Stored records:
+++++
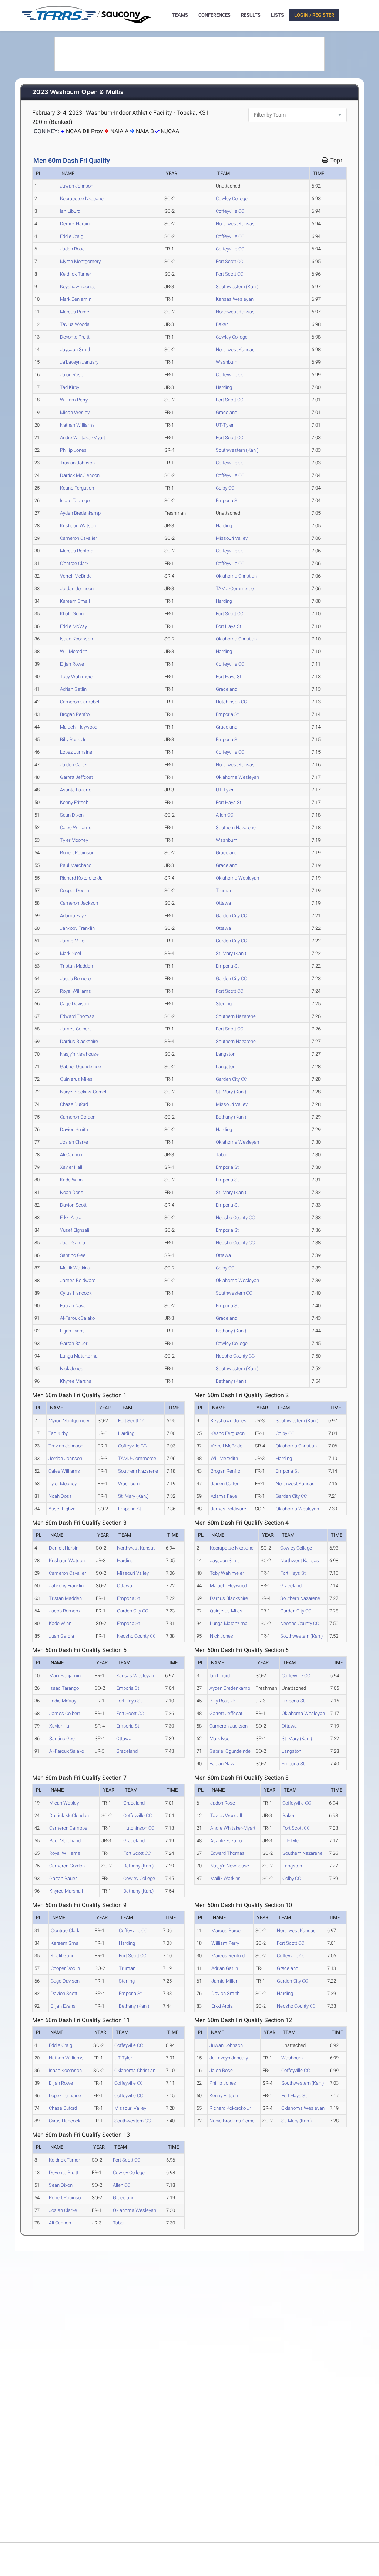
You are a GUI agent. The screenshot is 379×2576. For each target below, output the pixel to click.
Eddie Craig (71, 236)
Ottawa (223, 903)
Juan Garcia (72, 1242)
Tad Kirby (69, 387)
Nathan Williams (77, 425)
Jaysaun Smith (75, 349)
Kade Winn (71, 1180)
+++++
[Exercise brief] Transcribe each record exactly as it stands, setting aside any pictures.

[Problem solution]
You are a GUI agent. The screenshot is 379×2576. For each target below, output the pixel to click.
Eddie Craig (71, 236)
Ottawa (223, 903)
Juan Garcia (72, 1242)
Tad Kirby (69, 387)
Nathan Williams (77, 425)
Jaysaun Smith (75, 349)
Kade Winn (71, 1180)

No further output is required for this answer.